+++ 本文

港のみえる丘公園の中にある「山手111番館」の前には
ローズガーデンがあり、現在は、秋のバラが見頃を迎えています。

横浜市指定文化財となっている。山手111番館は、
1999年(平成11)に公園が再整備された際、
ローズガーデンの開園と同時に開館しました。
同じく山手西洋館として横浜市緑の協会によって管理されている
イギリス館の南側に立つ、スパニッシュスタイルの洋館です。
この建物は、横浜山手聖公会やベーリックホール、根岸競馬場観覧席なども
建築した、アメリカ人建築家J.H.モ-ガンの設計によるもので、
1926年(大正15)に横浜で両替商を営んでいたラフィンの居宅として
この地に建築された、モーガン建築の代表ともいえる建物です。
赤い瓦屋根に白壁の建物は、地下階がコンクリート、
地上が木造2階建ての寄棟作り。
創建当時は、地下階部分にガレージや使用人部屋、
1階に吹き抜けのホール、厨房、食堂と居室、
2階は海を見晴らす寝室と回廊、スリーピングポーチを配していました。
横浜市は、1996 (平成8)年に敷地を取得し、建物の寄贈を受けて保存、
改修工事をおこない、1999 (平成11)年から一般公開しています。
設計者モーガンに関する展示もおこなっています。

++++++

__課題 1__:
次の(a)～(c)が本文の内容と合っているか、それぞれ「はい」か「いいえ」で答え、判断の根拠となる本文の語句をそのまま引用しなさい。
(a) 山手111番館は、イギリス館の北側に立っている。
(b) 山手111番館は、ラフィンの居宅として建てられた。
(c) 横浜市は、1996年から山手111番館を一般公開している。
__課題 2__: 山手111番館を紹介した本文の最後の文に続けて、同じ文体で本文を書き継ぎなさい。

+++ 記録データ

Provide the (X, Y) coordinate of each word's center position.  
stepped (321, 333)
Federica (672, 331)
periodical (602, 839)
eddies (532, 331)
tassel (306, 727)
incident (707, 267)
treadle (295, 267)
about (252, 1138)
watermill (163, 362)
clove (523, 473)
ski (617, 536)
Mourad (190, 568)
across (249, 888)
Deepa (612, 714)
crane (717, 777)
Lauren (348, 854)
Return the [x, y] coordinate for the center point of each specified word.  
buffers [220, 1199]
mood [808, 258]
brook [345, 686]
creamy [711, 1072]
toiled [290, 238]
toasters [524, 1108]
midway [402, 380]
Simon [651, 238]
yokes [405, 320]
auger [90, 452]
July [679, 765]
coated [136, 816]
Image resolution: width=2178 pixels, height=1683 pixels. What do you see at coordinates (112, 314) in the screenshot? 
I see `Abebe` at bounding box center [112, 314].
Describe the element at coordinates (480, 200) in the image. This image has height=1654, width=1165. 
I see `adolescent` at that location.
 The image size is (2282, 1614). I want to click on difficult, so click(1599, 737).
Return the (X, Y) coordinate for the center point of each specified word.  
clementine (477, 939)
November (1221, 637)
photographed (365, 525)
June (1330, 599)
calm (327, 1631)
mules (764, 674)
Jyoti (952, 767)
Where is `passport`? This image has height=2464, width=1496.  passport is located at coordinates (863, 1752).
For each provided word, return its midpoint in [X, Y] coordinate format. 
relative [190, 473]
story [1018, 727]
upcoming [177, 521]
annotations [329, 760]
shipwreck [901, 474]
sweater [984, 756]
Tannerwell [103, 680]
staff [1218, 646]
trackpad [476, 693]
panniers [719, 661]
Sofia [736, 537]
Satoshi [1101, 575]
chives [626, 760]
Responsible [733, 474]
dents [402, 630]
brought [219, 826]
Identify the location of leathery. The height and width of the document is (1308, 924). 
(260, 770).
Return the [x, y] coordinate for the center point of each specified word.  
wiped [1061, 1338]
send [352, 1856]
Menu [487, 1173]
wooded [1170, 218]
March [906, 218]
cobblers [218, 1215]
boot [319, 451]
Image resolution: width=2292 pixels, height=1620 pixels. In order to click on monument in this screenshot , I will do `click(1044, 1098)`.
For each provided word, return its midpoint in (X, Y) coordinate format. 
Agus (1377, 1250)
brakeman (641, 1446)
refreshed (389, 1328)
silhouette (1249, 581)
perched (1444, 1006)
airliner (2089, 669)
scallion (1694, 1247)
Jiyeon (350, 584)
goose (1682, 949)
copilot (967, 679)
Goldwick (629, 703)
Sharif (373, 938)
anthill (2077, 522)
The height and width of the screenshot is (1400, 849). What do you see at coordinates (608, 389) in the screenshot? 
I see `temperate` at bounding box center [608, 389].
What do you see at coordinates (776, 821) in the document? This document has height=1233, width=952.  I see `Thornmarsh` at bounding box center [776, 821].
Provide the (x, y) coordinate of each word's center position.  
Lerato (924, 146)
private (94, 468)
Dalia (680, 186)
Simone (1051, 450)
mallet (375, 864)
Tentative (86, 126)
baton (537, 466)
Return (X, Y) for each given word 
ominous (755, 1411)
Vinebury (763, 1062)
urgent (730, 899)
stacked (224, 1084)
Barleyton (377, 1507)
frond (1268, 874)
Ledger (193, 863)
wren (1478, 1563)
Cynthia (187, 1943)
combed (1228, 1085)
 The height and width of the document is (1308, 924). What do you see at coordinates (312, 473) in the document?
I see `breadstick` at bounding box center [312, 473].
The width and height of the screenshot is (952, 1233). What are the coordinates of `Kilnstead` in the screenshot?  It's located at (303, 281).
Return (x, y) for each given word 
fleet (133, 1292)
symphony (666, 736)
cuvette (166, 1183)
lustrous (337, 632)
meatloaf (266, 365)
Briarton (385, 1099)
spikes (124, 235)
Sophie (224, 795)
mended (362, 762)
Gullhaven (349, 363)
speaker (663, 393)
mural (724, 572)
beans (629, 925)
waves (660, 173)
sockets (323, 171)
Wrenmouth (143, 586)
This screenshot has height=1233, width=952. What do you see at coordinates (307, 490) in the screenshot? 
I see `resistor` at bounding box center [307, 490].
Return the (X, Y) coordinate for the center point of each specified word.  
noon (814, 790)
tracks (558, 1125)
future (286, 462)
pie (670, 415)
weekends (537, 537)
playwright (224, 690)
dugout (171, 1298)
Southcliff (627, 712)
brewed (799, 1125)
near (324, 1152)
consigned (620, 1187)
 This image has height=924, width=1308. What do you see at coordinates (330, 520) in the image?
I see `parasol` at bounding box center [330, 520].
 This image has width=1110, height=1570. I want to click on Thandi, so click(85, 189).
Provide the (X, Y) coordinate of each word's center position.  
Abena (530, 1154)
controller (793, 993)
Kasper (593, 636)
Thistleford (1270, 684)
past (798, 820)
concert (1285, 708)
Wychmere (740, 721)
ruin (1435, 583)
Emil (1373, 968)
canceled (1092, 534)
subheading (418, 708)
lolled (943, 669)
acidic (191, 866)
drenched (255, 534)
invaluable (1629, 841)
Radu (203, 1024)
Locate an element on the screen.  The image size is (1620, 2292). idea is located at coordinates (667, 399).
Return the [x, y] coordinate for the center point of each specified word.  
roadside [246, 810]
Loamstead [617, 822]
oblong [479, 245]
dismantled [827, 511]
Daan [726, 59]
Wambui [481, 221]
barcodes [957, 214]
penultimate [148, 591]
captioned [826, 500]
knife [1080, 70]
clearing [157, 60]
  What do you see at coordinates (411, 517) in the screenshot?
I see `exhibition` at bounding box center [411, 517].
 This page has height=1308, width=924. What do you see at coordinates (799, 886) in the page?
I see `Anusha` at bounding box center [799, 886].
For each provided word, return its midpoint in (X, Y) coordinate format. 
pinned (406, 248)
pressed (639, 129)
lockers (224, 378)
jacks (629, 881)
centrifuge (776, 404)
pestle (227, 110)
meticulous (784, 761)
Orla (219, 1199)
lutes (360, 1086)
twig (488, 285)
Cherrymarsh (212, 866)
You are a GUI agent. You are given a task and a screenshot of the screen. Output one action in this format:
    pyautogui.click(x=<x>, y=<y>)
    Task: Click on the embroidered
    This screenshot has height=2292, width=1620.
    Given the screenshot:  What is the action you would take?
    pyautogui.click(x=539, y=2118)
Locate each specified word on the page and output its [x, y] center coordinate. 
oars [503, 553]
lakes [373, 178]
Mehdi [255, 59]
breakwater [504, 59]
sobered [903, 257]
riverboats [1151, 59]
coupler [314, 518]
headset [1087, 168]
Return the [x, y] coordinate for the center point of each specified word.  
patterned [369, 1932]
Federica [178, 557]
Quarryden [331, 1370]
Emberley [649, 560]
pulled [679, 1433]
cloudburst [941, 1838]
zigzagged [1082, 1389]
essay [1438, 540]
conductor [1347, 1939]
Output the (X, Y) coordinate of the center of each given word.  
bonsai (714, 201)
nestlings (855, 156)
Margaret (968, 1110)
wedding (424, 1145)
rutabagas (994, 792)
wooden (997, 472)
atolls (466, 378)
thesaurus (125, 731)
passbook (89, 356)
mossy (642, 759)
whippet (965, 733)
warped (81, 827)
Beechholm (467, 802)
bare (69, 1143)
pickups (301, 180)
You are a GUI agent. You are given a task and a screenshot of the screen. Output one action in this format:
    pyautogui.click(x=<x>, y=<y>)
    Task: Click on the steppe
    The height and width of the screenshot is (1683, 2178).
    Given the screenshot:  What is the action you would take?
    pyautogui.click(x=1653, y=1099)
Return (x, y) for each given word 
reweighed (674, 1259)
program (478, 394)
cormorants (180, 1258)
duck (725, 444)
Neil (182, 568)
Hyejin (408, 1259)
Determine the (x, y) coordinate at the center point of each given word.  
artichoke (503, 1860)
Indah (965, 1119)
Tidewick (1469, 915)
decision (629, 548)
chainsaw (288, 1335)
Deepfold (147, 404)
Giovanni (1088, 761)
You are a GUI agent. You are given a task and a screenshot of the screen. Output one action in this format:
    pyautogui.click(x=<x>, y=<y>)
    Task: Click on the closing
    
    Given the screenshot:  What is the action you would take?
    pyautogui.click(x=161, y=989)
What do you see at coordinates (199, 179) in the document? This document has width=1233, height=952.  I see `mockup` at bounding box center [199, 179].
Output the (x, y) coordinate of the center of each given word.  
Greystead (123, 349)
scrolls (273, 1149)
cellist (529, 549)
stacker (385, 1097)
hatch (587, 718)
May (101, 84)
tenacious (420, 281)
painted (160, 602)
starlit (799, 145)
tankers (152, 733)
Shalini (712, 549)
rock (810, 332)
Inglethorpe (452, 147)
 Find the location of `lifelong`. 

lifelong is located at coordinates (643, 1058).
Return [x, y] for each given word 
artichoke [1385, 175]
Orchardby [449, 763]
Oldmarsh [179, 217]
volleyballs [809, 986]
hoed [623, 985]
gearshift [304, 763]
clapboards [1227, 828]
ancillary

++++++

__解答欄 1__:
(a) いいえ　「イギリス館の南側に立つ、スパニッシュスタイルの洋館です。」
(b) はい　「横浜で両替商を営んでいたラフィンの居宅として」
(c) いいえ　「1999 (平成11)年から一般公開しています。」

__解答欄 2__:
J.H.モーガンは、1873年、米国ニューヨーク州の生まれで、
1920年(大正9)に日本フラー建築会社の設計技師長として来日。
フラー社を退社後、自身の事務所を開設し、東京や仙台、神戸などにも
建物を建築しますが、その作品の半数以上は横浜に建てられているのだそうです。
1928年(昭和3)に自身の設計によるユニオンビルディング内に事務所を構え、
1937年(昭和12)、63歳で亡くなるまで、建築の仕事に携わり、
現在、モーガンは山手の外国人墓地に眠っています。

現在、ローズガーデンから入る地下階部分には、
「ローズガーデンえの木てい」があり、ティールームと薔薇の雑貨などが
売られているショップスペースになっています。
バラのソフトクリームも、ローズガーデンを見ながら食べられますよ。